(Beginning of PROVIDED RECORDS)

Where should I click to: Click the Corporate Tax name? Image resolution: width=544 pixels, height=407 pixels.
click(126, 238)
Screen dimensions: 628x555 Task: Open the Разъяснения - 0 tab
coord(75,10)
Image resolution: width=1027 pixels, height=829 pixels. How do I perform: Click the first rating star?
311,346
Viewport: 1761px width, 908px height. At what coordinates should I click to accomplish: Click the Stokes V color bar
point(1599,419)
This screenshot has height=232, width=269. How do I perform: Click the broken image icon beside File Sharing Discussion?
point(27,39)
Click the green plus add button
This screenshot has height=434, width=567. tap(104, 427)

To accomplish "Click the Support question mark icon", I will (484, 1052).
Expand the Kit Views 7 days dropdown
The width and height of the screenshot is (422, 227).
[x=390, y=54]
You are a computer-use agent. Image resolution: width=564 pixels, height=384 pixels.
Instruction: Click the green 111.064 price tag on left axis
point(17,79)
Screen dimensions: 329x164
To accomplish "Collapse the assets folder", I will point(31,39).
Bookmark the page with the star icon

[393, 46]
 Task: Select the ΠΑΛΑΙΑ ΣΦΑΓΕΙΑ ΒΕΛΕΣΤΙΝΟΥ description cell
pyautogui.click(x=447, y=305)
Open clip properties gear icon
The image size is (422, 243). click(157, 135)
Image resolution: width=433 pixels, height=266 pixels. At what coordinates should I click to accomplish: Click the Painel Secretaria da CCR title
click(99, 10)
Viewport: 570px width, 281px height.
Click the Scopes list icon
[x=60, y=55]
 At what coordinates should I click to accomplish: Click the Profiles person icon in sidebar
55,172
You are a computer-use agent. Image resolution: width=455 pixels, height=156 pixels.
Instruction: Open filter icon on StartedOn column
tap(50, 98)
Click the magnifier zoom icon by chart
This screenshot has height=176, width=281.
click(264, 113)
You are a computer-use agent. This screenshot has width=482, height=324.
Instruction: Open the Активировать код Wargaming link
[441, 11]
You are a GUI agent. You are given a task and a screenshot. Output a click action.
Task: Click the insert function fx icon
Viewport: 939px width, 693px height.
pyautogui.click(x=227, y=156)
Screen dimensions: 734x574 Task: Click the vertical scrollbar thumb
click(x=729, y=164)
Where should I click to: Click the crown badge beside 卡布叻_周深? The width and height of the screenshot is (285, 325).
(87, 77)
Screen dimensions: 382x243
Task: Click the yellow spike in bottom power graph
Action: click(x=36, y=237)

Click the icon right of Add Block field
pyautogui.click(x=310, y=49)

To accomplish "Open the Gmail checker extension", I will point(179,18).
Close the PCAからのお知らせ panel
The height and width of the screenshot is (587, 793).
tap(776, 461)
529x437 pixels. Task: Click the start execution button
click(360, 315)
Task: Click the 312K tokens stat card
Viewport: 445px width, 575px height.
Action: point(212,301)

(End of PROVIDED RECORDS)

- **TASK TO CARRY OUT**:
Extract every line from the one containing "Click the icon right of Add Block field" through the last line of the data, inclusive, exactly as written.

- **REPLY**:
Click the icon right of Add Block field
pyautogui.click(x=310, y=49)

To accomplish "Open the Gmail checker extension", I will point(179,18).
Close the PCAからのお知らせ panel
The height and width of the screenshot is (587, 793).
tap(776, 461)
529x437 pixels. Task: Click the start execution button
click(360, 315)
Task: Click the 312K tokens stat card
Viewport: 445px width, 575px height.
Action: point(212,301)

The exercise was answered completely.